Document segment below:
If Michael Scott and Dwight Schrute are aping your moves, it's safe to say that you've entered the mainstream. Having seen the regional manager and assistant to the regional manager bouncing off the furniture at Dunder Mifflin while screaming Parkour! at bystanders, I believe David Belle's time has come.
As one of the founders of parkour, the art of navigating obstacle-filled environments with agility and speed, Belle got his shot at the big time with 2004's District B13 . Paired up with the formidable martial arts skills of co-star Cyril Raffaelli under the watchful eyes of producer Luc Besson and director Pierre Morel, Belle hit the ground running. Given just how much loopy fun that movie was, it's no surprise that most of the gang is back for seconds with District 13: Ultimatum. Although Morel moved on to utilizing his very particular set of skills to direct Liam Neeson in Taken , Besson, Belle and Raffaelli are all present and accounted for. Along with director Patrick Allesandrin, they have given us a sequel that ramps up almost every element of the original without sacrificing any of its giddy energy.
The film opens in 2016, three years after the events of the first film. Leito (David Belle) and Damien (Cyril Raffaelli) had prevented the destruction of District 13 at the hands of a conniving bureaucrat and even extracted a promise from the government to clean up the run down suburb. Unfortunately, that promise has gone unfulfilled. Due to a change in the administration, District 13 remains the same. It is still a barely contained ghetto that looks like a prison on a good day and a war zone on a bad day. The utter lack of any police presence has allowed the district to fall under the territorial rule of five different gangs who view their walled in community as a fortress. The lawlessness is demonstrated by a speed-ramped opening that takes us through the squalor while casting an eye on unsavory elements ranging from arms and drug trades to dog fights.
End of Document segment.
Records for processing below:
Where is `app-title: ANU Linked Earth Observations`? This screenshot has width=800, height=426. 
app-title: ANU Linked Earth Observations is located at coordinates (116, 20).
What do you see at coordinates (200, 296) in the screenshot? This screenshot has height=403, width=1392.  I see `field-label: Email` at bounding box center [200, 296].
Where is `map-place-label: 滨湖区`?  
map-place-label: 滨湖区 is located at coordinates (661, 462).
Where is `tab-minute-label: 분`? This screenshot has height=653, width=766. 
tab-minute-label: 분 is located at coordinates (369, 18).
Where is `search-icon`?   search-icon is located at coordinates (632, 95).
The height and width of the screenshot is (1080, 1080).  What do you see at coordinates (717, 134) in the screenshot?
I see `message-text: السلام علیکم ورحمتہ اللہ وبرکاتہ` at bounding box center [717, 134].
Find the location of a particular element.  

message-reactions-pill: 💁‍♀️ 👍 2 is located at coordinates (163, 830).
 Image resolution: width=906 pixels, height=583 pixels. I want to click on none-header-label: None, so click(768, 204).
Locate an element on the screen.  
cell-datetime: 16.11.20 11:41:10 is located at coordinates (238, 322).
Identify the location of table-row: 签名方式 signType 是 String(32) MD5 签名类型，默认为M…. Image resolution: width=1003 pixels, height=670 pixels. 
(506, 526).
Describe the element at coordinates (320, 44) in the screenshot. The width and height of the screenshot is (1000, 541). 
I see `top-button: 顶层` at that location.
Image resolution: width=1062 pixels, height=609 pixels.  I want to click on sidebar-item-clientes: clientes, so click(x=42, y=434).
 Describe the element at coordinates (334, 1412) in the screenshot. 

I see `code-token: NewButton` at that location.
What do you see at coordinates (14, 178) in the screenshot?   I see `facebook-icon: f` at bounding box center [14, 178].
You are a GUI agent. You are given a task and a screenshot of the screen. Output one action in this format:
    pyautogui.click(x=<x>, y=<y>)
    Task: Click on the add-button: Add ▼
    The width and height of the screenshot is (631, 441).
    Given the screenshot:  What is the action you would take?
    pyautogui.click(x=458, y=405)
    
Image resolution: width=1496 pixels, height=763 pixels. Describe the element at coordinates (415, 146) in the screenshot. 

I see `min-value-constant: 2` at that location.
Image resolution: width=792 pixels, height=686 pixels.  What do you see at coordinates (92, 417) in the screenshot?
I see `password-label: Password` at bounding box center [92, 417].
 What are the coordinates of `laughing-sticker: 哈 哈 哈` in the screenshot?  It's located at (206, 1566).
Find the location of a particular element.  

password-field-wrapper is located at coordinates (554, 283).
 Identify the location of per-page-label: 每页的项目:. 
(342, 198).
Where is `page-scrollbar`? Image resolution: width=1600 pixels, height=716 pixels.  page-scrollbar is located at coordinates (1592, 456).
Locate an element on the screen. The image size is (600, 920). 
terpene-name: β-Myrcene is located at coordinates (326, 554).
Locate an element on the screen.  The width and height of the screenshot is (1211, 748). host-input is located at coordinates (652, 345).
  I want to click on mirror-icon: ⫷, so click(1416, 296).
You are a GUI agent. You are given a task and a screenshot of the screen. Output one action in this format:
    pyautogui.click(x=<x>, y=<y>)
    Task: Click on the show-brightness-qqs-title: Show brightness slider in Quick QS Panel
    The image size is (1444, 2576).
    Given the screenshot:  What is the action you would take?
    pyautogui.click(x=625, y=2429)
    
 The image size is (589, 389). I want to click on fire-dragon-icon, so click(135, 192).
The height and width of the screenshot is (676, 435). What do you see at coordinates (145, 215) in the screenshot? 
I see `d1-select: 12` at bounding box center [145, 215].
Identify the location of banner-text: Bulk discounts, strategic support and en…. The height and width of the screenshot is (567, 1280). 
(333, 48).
End of Records for processing.
● Request 1
Decide whether each statement agrees with the District 13: Ultimatum review: (a) Pierre Morel directed the sequel; (b) the film opens in 2016; (c) five different gangs rule District 13. Answer yes or no for each, quoting the deciding words of the review.
● Request 2
Recast the rows between the line holding "has height=653, width=766." and the line holding "center [717, 134].", inclusive, as a Markdown table with columns Row and Line. Number each line and leave out blank ones.

● Exercise output 1
(a) No: "Although Morel moved on to utilizing his very particular set of skills to direct Liam Neeson in Taken" and "Along with director Patrick Allesandrin"
(b) Yes: "The film opens in 2016, three years after the events of the first film."
(c) Yes: "allowed the district to fall under the territorial rule of five different gangs"

● Exercise output 2
| Row | Line |
|---|---|
| 1 | Where is `tab-minute-label: 분`? This screenshot has height=653, width=766.  |
| 2 | tab-minute-label: 분 is located at coordinates (369, 18). |
| 3 | Where is `search-icon`?   search-icon is located at coordinates (632, 95). |
| 4 | The height and width of the screenshot is (1080, 1080).  What do you see at coordinates (717, 134) in the screenshot? |
| 5 | I see `message-text: السلام علیکم ورحمتہ اللہ وبرکاتہ` at bounding box center [717, 134]. |